Supongo
que, siendo hombre, mi comprensión profunda de este libro ha de ser,
pese a toda la buena voluntad que le he puesto a la lectura, limitada. Y acepto
sin reservas esa conclusión. De todas formas, añadiré que este volumen de
relatos (que se titula No soy yo y cuya autora es Karmele Jaio) me ha
conmocionado. No me atreveré a asegurar que lo he entendido, pero sí les
aseguro que he realizado un enorme esfuerzo para entenderlo. En síntesis, estas
páginas intentan retratar el estado anímico de una serie de mujeres que,
llegadas a cierto estadio de su vida, necesitan revisarse y revisar su entorno,
descubrir cómo se ha llegado a ese punto de inflexión, qué jirones de piel y de
alma se dejaron en el camino, qué luces son posibles todavía, qué acciones
pueden ejecutar para encontrar o encontrarse. En suma, intentar limpiarse de
las adherencias indeseadas que el mundo, la edad o los hombres han depositado
sobre su piel. Descubrirse. Reconciliarse.
Esas
búsquedas necesarias y liberadoras las ejecutan todas las protagonistas: la mujer
que intenta encontrar su cuarto propio para escribir, por encima o por debajo
de los sonidos futbolísticos de su marido (“El grito”); la mujer cuyos hijos ya
funcionan de forma autónoma y que, tras una mamografía, siente la necesidad de
que su pareja siga contemplándola con deseo (“Peritas en dulce”); la mujer que
ha dirigido todos sus esfuerzos vitales a alejarse del ambiente gárrulo de su
infancia (“Olores que vienen del patio”); la mujer que siente un impulso
erótico por un antiguo amigo que ahora vive en su barrio (“Margaritas entre los
dedos”); la mujer que, atravesada la línea de los cuarenta, comprende con
amargura que es imposible soñar la juventud (“La chupa negra”); la mujer que
descubre que es inútil tratar de reencontrarse con una amiga de la universidad,
porque la vida se ha encargado de transformarlas (“Vitoria-Ibiza-Benidorm”); la
mujer que descubre que destejer un jersey puede ser una forma maravillosa de comenzar
una nueva vida (“Sol de abril”); o la mujer que se desplaza con su hermana a
Adís Abeba para adoptar a una niña etíope (“Ecografías”).
Todo tipo de desgarros, de hundimientos emocionales, de constataciones tristes, de derrotas anímicas, que nos van acercando a una realidad distinta, que acaso siempre hemos tenido ante los ojos (en nuestras madres, en nuestras esposas, en nuestras amigas) y no hemos sido capaces, ay, de detectar.
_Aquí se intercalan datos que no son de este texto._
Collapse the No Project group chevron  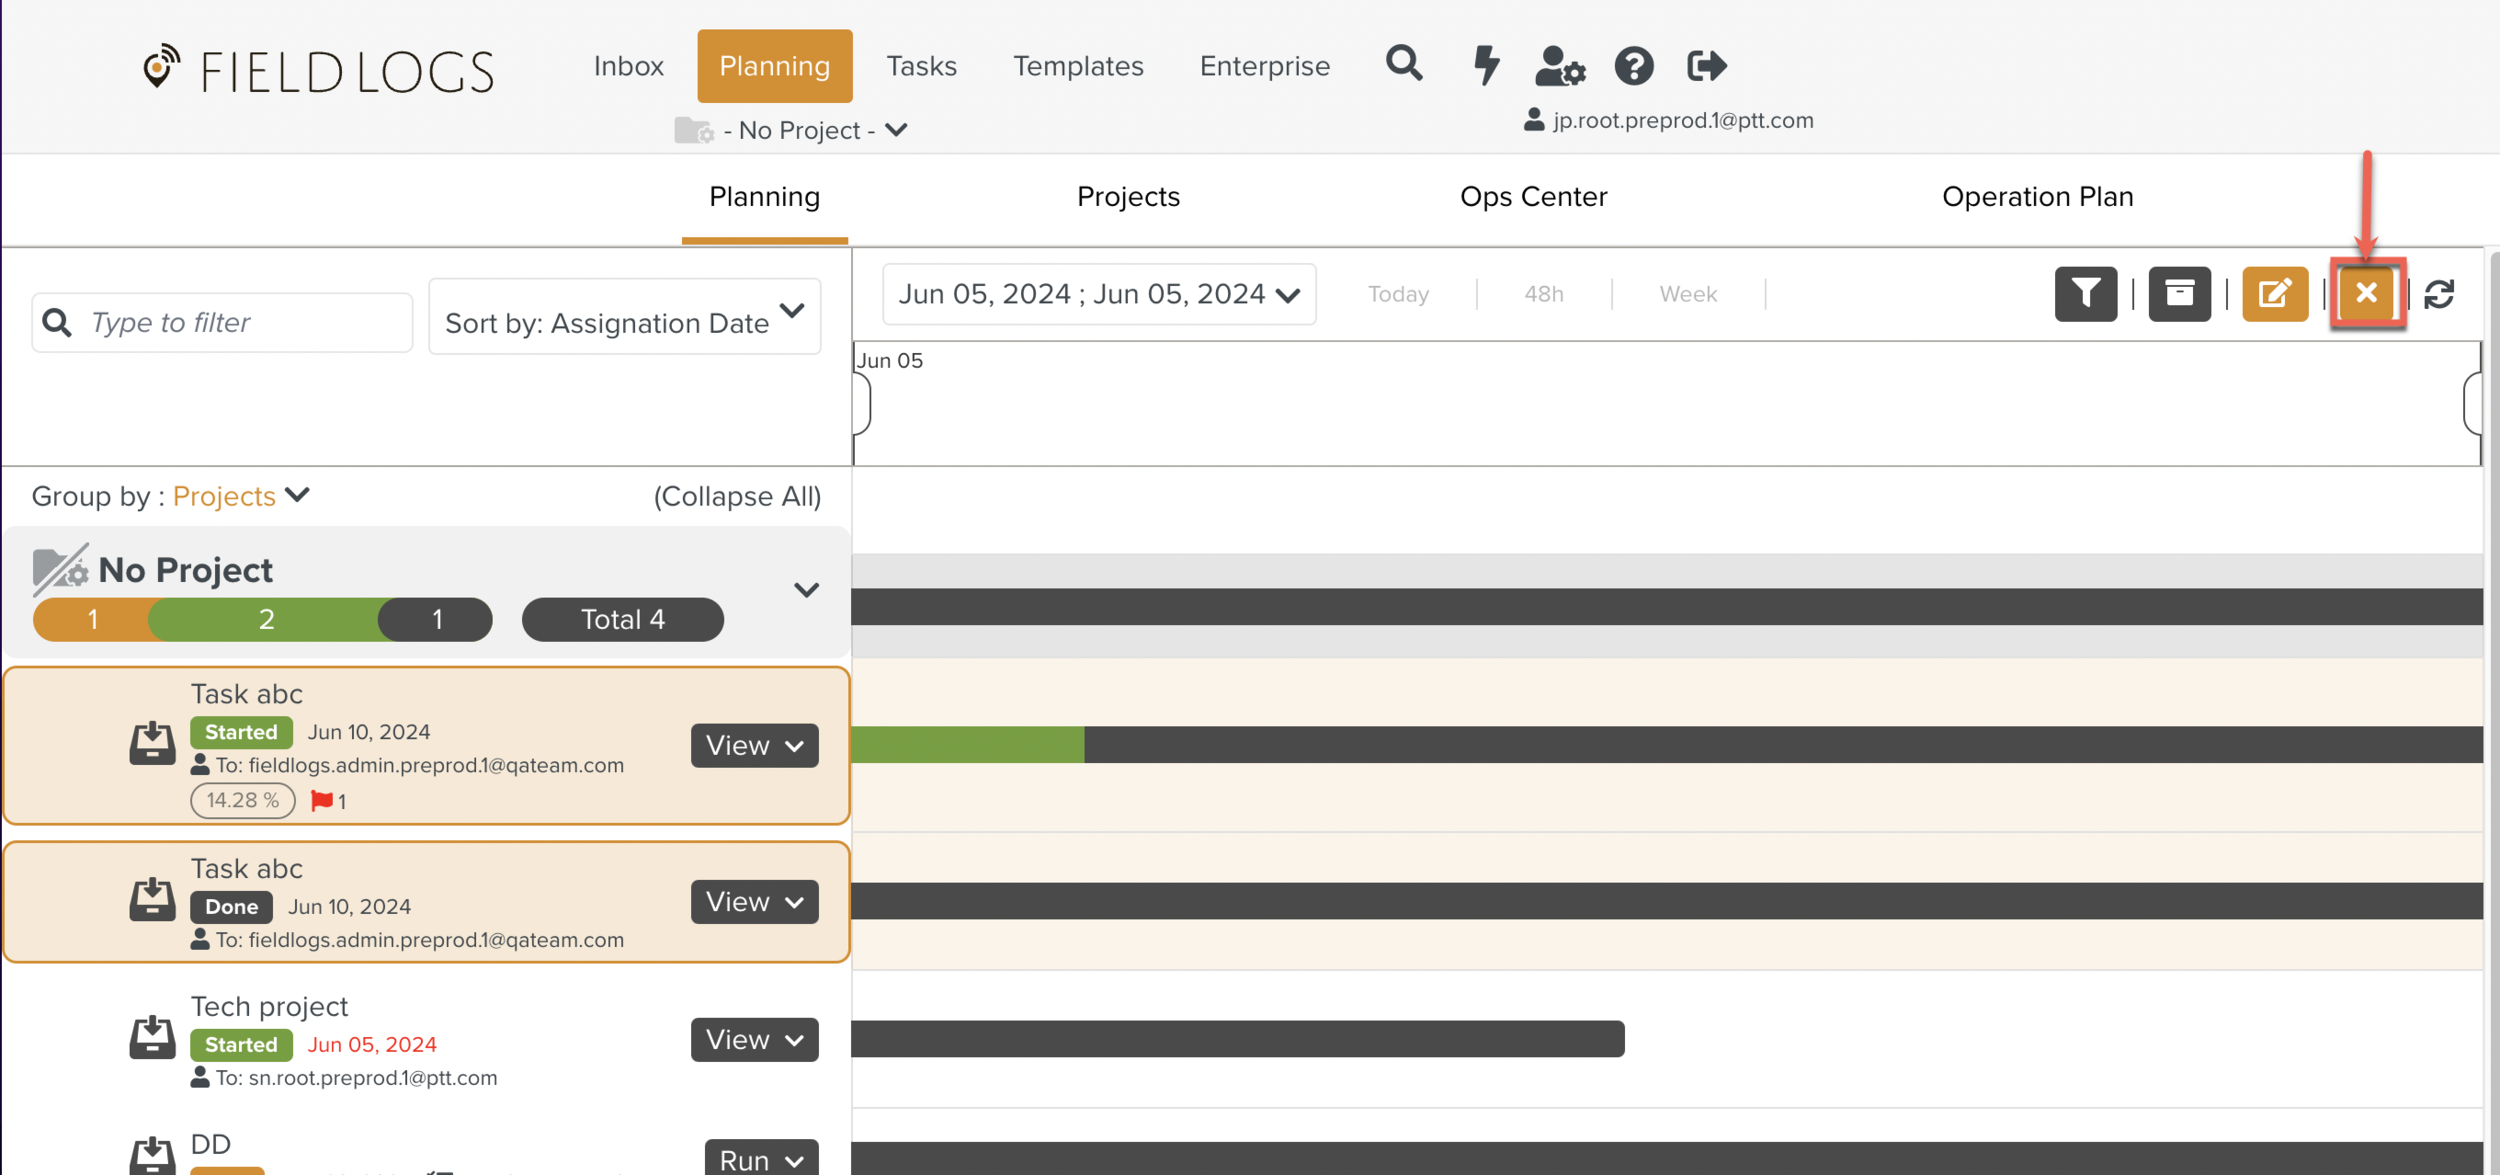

Siempre le estaré agradecido a Karmele Jaio Eiguren por haberme abierto los ojos; y, sobre todo, por haberlo hecho con una escritura tan magnífica. No lo dejen pasar.
No he leído a Karmele Jaio Eiguren, pero los asuntos de sus relatos que tú tan bien sintetizas no son, desde luego, menores. Sí que son, como tú bien dices, muy ajenos a los hombres, que vivimos ignorantes muchas veces de estos desgarros emocionales que nuestras compañeras tienen. Sí que su lectura puede servir de aldabonazo de mi conciencia. Procuraré leer algo de esta mujer, nada de ella a día de hoy, ha llegado hasta mis manos.